“Opposites attract” is a law of attraction, at least where electromagnetism is concerned. But are there laws about attraction between two people? Is there a defined set of rules that make two people fall in love with each other?
Is attraction a matter of chemistry?
Possibly. According to science, the attraction between animals of the opposite sex is all about chemicals called pheromones. The effect of pheromones in behavior of insects is the most studied to date.
It has been observed, at least in some experiments, that pheromones are responsible for communication among same species and colony of ants. The horrible odor released by skunks to ward off enemies is said to be a kind of pheromone. Some species of apes rub pheromone-containing urine on the feet of potential mates to attract them. Animals (usually the females) such as insects and mammals send out these chemical signals to tell the male of their species that their genes are different from theirs.
This gene diversity is important in producing offspring with better chances of survival. The perfume industry has capitalized on pheromones as a means to increase a person’s sexual attractiveness to the opposite sex. Animals such as the whale and the musk deer were hunted down for these chemicals. Lately, scientists are looking into the existence of human pheromones and its role in mate selection.
There are many conflicting views in the realm of biology, chemistry, genetics, and psychology.
Most scientists would assert that these do not exist, or if they do, do not play a role in sexual attraction between a man and a woman. But new research studies are slowly making these scientists rethink their stand. The experiment involved women sniffing the shirts of different men during their ovulation period.
It was discovered that women prefer the smell of men’s shirts that were genetically different, but also shared similarities with the women’s genes. This, like in the case of insects and other mammals, was to ensure better and healthier characteristics for their future children. However, the preference for a male odor is affected by the women’s ovulation period, the food that men eat, perfumes, other scented body products, and the use of contraceptive pills. So does personality play a part in sexual attraction?

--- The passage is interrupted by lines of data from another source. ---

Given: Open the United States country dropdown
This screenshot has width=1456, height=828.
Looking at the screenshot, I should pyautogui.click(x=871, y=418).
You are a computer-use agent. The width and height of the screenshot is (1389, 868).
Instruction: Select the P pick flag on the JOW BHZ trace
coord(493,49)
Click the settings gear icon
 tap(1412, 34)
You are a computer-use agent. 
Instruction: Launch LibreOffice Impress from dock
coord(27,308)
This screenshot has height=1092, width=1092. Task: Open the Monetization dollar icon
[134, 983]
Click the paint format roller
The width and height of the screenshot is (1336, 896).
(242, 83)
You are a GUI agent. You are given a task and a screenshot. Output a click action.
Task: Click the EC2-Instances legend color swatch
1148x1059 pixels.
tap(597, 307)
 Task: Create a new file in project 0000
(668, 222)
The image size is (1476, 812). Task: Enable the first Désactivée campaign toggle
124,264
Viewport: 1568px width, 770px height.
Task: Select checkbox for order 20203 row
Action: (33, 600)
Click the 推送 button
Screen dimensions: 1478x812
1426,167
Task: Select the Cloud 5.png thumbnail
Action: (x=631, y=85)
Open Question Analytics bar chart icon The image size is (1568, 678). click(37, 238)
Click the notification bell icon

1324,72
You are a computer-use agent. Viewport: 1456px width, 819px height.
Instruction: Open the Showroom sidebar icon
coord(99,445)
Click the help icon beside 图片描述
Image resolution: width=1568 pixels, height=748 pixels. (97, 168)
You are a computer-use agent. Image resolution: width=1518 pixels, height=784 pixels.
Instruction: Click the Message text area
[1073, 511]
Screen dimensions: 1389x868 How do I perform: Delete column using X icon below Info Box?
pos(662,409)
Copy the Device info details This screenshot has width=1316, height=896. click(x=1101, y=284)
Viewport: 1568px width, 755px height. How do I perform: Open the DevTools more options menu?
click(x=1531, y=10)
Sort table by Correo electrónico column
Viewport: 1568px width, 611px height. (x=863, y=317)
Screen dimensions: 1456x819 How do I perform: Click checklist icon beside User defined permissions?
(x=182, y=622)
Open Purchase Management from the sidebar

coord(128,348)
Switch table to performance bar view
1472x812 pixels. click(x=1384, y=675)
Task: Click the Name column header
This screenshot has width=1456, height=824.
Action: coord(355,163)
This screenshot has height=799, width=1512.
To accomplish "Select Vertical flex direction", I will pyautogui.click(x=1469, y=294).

Yes, but so does your perception of a potential mate’s personality. According to a research conducted on interpersonal attraction and personality, a person’s sense of self-security and at least the person’s perception of his/her partner were found to be strong determinants of attraction. We prefer a certain personality type, which attracts you to a person. But aside from the actual personality of the person, which can only be verified through close interaction through time, it is your perception of your potential partner that attracts you to him/her, whether the person of your affection truly has that kind of personality or not.
This could probably account for the common statement on failed relationships, “I thought he/she was this kind of person.”
So how does attraction play a part in relationships? Attraction is a prelude towards a relationship, at least in the beginning. However, attraction alone cannot make a relationship work.
It is that attraction that makes you notice a person from the opposite sex, but once you get to know the person more, attraction is just one consideration. Shared values, dreams, and passions become more significant in long-term relationships. So should you stop trying to become attractive? Physical attraction is still a precursor.
Biology predisposes us to choose the partner with the healthiest genes. Where your emotions are concerned, would you want to spend time with a person who feels insecure about him/herself? A person’s sense of self-security matters beyond attraction. There is wisdom in knowing who you are, your values, beliefs, and dreams.
Do not pretend to be someone you are not.
Fooling another person by making him/her think that you share the same values and beliefs is only going to cause you both disappointments. When you are healthy in all aspects, attractiveness becomes a consequence and not an end. More than trying to become physically attractive, work on all aspects of your health physically, emotionally, mentally, and spiritually.
Do these things for yourself and not for other people. Only then can you truly harness your attractiveness as a person.